● MATERIAL TO PROCESS

┄┄┄┄┄┄┄┄┄┄

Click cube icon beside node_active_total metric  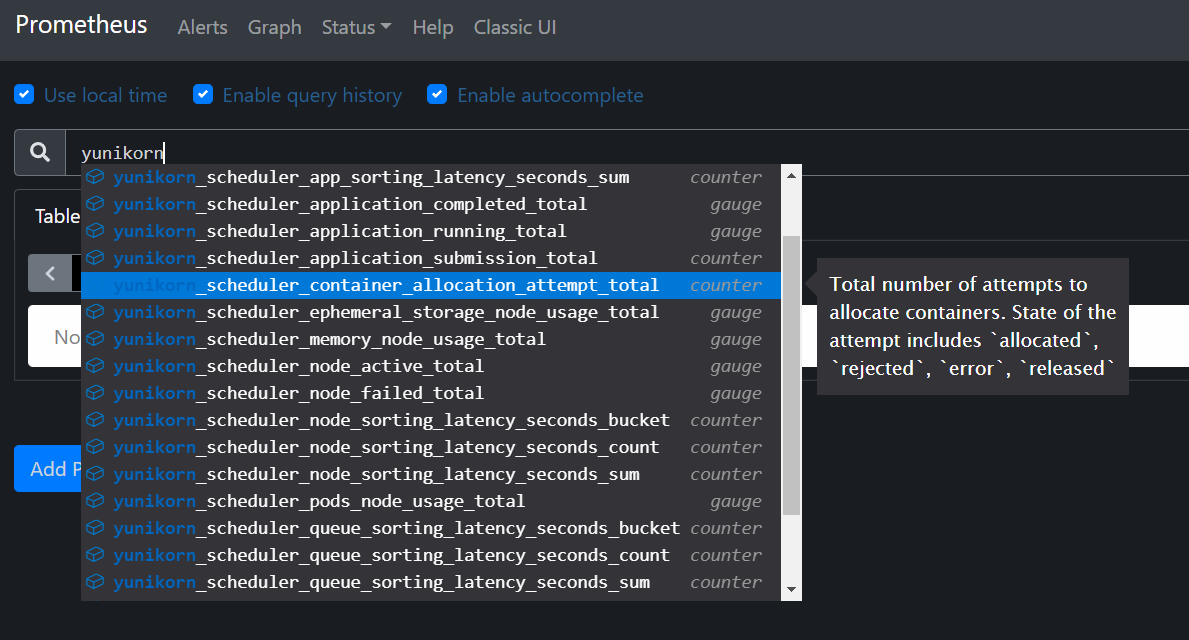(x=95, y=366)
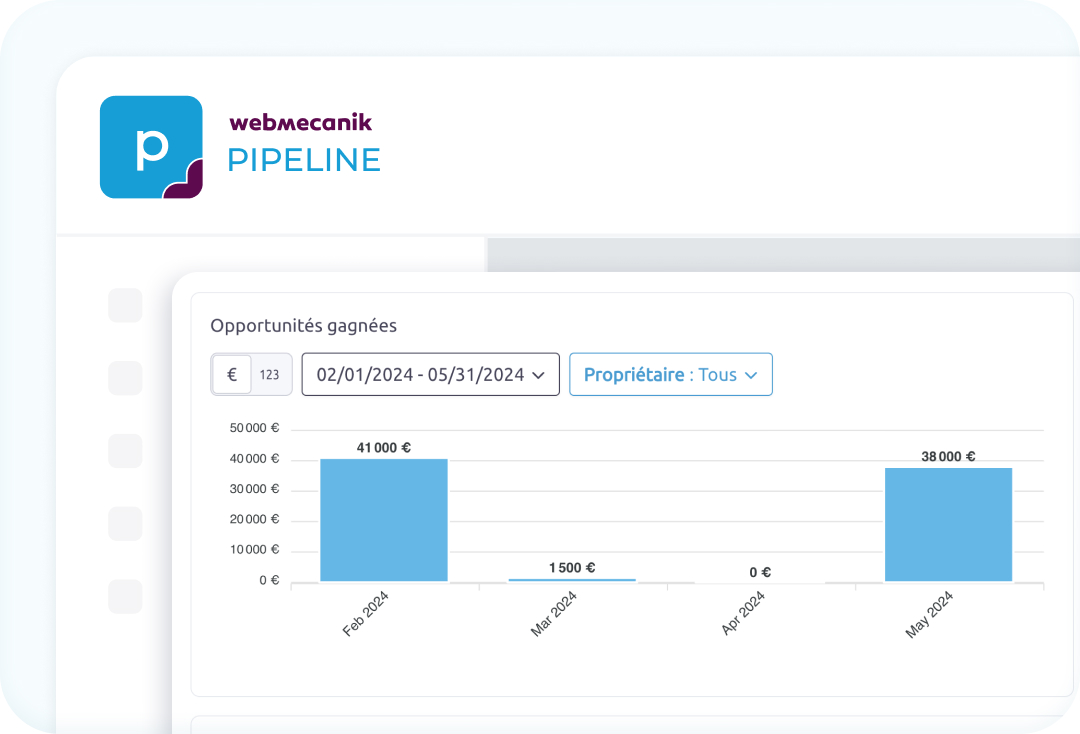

┄┄┄┄┄┄┄┄┄┄

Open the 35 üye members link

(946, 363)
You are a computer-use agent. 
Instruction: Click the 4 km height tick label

┄┄┄┄┄┄┄┄┄┄

● EXERCISE GOAL
Could you return exactly the lines above from the line with "You are a computer-use agent." to the line with "Instruction: Click the 4 km height tick label", both included, and nothing else?

● COMPLETED EXERCISE
You are a computer-use agent. 
Instruction: Click the 4 km height tick label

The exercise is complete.